Par Brunelle TCHOBO
Les membres du Conseil national de normalisation ont procédé à l’examen et à l’homologation de douze projets finaux de normes portant sur plusieurs chaînes de valeur agricoles.
Ces travaux visent à intégrer systématiquement l’approche d’adaptation basée sur les écosystèmes (EbA) dans les normes agricoles, afin de mieux prendre en compte les enjeux liés aux changements climatiques.
Les normes concernées portent notamment sur le néré, le sorgho, le karité, l’anacarde, le soja et certains de leurs produits dérivés. Certaines existaient déjà, mais sans intégrer la dimension de sécurisation de l’écosystème. D’autres ont été nouvellement élaborées. Désormais, l’ensemble de ces référentiels est aligné sur l’approche EbA.
La coordonnatrice du PABE, Flora Adjanhoutodé, a rappelé que l’objectif du projet est « d’améliorer la résilience climatique des communautés rurales en adaptant les moyens de subsistance agricoles et en investissant dans la gestion durable des terres ».
Le projet intervient dans sept communes, où plusieurs actions ont été mises en œuvre, notamment la fourniture de matériels et d’équipements agricoles, la formation des producteurs à travers des unités de démonstration pour la culture du soja et du sorgho dans une logique d’agriculture résiliente au climat, ainsi que la construction de cinq magasins de stockage adaptés aux contraintes climatiques.

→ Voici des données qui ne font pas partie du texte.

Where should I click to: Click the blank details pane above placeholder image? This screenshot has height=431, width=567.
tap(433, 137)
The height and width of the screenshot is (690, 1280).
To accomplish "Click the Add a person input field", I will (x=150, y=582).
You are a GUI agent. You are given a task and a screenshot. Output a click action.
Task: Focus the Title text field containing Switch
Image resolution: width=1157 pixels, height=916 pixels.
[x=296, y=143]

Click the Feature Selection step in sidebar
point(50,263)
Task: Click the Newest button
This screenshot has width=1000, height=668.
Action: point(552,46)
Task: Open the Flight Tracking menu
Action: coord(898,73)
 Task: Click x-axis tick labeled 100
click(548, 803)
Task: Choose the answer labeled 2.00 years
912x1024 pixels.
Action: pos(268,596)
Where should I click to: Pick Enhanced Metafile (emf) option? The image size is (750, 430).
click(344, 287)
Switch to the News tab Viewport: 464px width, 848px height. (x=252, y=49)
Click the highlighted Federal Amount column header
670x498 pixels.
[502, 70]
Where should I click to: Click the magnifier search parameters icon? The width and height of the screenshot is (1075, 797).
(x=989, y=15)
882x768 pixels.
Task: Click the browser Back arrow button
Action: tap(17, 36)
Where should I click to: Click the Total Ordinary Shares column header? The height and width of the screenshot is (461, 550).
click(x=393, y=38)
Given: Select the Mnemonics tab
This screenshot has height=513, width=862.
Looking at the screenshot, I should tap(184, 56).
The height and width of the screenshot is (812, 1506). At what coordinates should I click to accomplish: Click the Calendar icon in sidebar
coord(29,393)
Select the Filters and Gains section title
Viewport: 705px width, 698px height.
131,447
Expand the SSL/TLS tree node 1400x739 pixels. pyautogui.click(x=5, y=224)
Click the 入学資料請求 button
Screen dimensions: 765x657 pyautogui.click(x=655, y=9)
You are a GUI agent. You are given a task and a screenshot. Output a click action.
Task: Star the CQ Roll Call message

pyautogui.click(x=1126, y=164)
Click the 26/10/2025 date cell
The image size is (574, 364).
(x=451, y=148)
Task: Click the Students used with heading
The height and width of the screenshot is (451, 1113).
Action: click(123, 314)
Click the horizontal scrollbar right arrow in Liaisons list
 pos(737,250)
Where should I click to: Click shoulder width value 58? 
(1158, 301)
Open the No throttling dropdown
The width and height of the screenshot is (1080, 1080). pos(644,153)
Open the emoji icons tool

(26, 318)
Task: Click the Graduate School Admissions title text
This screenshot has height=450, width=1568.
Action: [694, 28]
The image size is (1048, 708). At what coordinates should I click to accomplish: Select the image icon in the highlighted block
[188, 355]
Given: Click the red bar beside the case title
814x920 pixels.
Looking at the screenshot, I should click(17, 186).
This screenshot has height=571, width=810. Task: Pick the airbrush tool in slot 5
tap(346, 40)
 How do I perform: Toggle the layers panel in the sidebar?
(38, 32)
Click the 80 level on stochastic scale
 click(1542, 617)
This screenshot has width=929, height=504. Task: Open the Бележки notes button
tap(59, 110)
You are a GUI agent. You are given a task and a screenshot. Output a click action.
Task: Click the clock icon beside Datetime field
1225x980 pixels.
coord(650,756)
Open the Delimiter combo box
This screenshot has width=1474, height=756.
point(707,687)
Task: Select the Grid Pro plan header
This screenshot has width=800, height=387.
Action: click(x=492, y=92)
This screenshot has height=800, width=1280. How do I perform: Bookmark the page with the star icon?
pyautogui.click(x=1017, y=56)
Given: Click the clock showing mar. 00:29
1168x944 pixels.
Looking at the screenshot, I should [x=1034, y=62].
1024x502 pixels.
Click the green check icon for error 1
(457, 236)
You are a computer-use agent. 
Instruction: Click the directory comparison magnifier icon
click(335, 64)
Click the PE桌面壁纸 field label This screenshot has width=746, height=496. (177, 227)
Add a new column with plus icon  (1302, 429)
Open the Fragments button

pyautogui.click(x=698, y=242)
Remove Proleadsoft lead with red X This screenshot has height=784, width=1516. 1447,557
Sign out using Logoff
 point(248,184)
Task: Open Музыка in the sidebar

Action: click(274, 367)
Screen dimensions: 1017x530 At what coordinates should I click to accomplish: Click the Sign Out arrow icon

Ces réalisations justifient, selon les acteurs, la révision et l’élaboration de normes tenant compte à la fois de la sécurité alimentaire et de la protection des écosystèmes. Le président de la plateforme Adaptation basée sur les écosystèmes pour la sécurité alimentaire en Afrique (EBAFOSA), Émile Houngbo, est revenu sur l’importance stratégique de ces travaux financés par le Programme des Nations Unies pour l'environnement (PNUE).
Le directeur général de l’ANM, Mouhamed Nazif Moutawakilou, a salué une initiative qui, selon lui, « contribue à la protection de l’écosystème tout en soutenant le développement du pays ». Il a réaffirmé la disponibilité de son institution à accompagner ce type d’actions et a invité les participants à une analyse rigoureuse des projets soumis.
Les travaux se sont achevés le mardi 23 décembre 2025 par l’homologation des douze normes, qui constituent désormais un cadre de référence pour des pratiques agricoles plus durables et mieux adaptées aux défis climatiques.